- **文本节选**:
---------------
入门指南#
安装#
如果您在Windows上工作,您需要首先安装PyTorch
pip install torch -f https://download.pytorch.org/whl/torch_stable.html
否则,您可以继续
pip install pytorch-forecasting
或者,通过 conda
安装包:
conda install pytorch-forecasting pytorch>=1.7 -c pytorch -c conda-forge
PyTorch Forecasting 现在从 conda-forge 频道安装,而 PyTorch 则从 pytorch 频道安装。
要使用MQF2损失(多元分位数损失),还需安装
pip install pytorch-forecasting[mqf2]
用法#
该库在很大程度上依赖于PyTorch Lightning,这使得模型训练变得简单,能够快速发现错误,并且开箱即用地在多个GPU上进行训练。
此外,我们依赖Tensorboard来记录训练进度。
训练和测试模型的一般设置是
使用
TimeSeriesDataSet
创建训练数据集。使用训练数据集,通过
from_dataset()
创建一个验证数据集。 同样地,可以创建一个测试数据集或稍后用于推理的数据集。如果您不希望在进行推理时加载整个训练数据集,可以直接存储数据集参数。使用其
.from_dataset()
方法实例化模型。创建一个
lightning.Trainer()
对象。使用其
.tuner.lr_find()
方法找到最佳学习率。在训练数据集上使用早停法训练模型,并使用tensorboard日志来了解模型是否以可接受的精度收敛。
使用您最喜欢的包调整模型的超参数。
在整个数据集上使用相同的学习率计划训练模型。
从模型检查点加载模型并将其应用于新数据。
Tutorials 部分提供了关于如何使用模型和实现新模型的详细指导和示例。
---------------
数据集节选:
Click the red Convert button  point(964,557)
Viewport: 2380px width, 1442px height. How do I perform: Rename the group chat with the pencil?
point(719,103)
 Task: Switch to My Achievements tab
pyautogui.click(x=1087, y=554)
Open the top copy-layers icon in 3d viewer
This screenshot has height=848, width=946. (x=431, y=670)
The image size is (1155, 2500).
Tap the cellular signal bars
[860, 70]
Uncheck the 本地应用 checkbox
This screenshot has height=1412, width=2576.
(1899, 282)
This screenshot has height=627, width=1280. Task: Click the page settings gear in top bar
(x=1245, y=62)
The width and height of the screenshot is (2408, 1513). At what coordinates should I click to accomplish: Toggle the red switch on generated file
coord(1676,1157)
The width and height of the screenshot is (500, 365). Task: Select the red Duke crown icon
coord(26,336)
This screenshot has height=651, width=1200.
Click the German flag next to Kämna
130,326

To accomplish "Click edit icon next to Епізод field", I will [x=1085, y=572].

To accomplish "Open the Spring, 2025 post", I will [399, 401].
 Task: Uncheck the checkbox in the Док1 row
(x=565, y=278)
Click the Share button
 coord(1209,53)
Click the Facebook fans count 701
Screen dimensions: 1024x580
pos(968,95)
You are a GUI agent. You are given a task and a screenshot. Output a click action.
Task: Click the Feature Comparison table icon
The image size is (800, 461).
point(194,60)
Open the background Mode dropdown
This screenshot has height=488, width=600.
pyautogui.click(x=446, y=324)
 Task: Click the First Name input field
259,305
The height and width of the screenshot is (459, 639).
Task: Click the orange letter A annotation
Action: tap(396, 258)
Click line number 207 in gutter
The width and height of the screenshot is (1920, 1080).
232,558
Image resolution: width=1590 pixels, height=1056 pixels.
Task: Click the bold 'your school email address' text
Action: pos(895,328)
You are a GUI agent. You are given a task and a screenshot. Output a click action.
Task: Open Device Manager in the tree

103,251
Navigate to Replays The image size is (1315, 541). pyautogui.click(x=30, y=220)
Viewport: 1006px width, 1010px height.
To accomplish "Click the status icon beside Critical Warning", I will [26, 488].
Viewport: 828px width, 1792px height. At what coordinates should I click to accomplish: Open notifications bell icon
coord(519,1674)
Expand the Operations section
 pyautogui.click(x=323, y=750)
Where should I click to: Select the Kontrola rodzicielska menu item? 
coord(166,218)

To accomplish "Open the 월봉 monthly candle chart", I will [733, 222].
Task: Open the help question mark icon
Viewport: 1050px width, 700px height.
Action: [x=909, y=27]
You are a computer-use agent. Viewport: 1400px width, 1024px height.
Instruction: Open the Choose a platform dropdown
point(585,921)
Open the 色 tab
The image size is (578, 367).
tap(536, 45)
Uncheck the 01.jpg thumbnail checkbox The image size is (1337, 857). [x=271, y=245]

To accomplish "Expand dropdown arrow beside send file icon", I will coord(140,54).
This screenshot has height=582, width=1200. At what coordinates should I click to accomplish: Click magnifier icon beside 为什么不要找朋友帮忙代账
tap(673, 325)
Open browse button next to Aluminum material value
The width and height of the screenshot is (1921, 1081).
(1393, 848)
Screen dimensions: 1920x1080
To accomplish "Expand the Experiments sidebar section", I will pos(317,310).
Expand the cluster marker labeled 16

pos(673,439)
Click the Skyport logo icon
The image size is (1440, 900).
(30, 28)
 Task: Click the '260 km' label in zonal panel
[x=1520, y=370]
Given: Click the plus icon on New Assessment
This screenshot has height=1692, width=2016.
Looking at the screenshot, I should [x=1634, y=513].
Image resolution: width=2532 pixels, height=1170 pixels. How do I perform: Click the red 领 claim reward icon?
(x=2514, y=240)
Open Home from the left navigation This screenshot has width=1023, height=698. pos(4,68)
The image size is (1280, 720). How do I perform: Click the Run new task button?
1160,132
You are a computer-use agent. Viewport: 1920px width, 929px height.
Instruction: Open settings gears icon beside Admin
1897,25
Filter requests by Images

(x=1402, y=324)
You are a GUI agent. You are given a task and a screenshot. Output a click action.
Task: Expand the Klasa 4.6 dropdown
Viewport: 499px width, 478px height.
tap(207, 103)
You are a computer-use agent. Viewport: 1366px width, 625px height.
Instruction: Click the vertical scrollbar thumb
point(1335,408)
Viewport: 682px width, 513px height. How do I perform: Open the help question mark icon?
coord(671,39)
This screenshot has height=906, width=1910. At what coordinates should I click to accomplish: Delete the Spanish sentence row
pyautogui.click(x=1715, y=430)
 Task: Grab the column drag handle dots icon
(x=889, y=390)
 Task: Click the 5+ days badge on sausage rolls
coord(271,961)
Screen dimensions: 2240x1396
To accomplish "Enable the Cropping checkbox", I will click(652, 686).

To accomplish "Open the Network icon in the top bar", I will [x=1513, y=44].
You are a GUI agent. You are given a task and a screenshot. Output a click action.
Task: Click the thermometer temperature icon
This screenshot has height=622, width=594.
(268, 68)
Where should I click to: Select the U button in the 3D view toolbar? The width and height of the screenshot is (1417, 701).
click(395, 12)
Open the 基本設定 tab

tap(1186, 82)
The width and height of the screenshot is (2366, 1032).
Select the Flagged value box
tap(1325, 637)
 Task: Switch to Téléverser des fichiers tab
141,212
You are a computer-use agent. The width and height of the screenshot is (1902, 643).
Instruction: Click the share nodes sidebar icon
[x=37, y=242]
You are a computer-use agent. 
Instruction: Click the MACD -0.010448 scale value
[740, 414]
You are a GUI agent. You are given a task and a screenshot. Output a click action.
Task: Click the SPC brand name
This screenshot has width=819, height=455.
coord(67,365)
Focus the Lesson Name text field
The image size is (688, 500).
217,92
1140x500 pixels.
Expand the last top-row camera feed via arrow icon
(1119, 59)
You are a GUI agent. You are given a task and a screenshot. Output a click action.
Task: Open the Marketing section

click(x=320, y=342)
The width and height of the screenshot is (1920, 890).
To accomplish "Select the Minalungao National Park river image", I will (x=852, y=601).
---------------
- **练习题目**:
请照录入门指南中以“创建一个验证数据集。 同样地”开头、以“Tutorials 部分提供了关于如何使用模型和实现新模型的详细指导和示例。”结尾的部分。

- **练习答案**:
创建一个验证数据集。 同样地,可以创建一个测试数据集或稍后用于推理的数据集。如果您不希望在进行推理时加载整个训练数据集,可以直接存储数据集参数。使用其
.from_dataset()
方法实例化模型。创建一个
lightning.Trainer()
对象。使用其
.tuner.lr_find()
方法找到最佳学习率。在训练数据集上使用早停法训练模型,并使用tensorboard日志来了解模型是否以可接受的精度收敛。
使用您最喜欢的包调整模型的超参数。
在整个数据集上使用相同的学习率计划训练模型。
从模型检查点加载模型并将其应用于新数据。
Tutorials 部分提供了关于如何使用模型和实现新模型的详细指导和示例。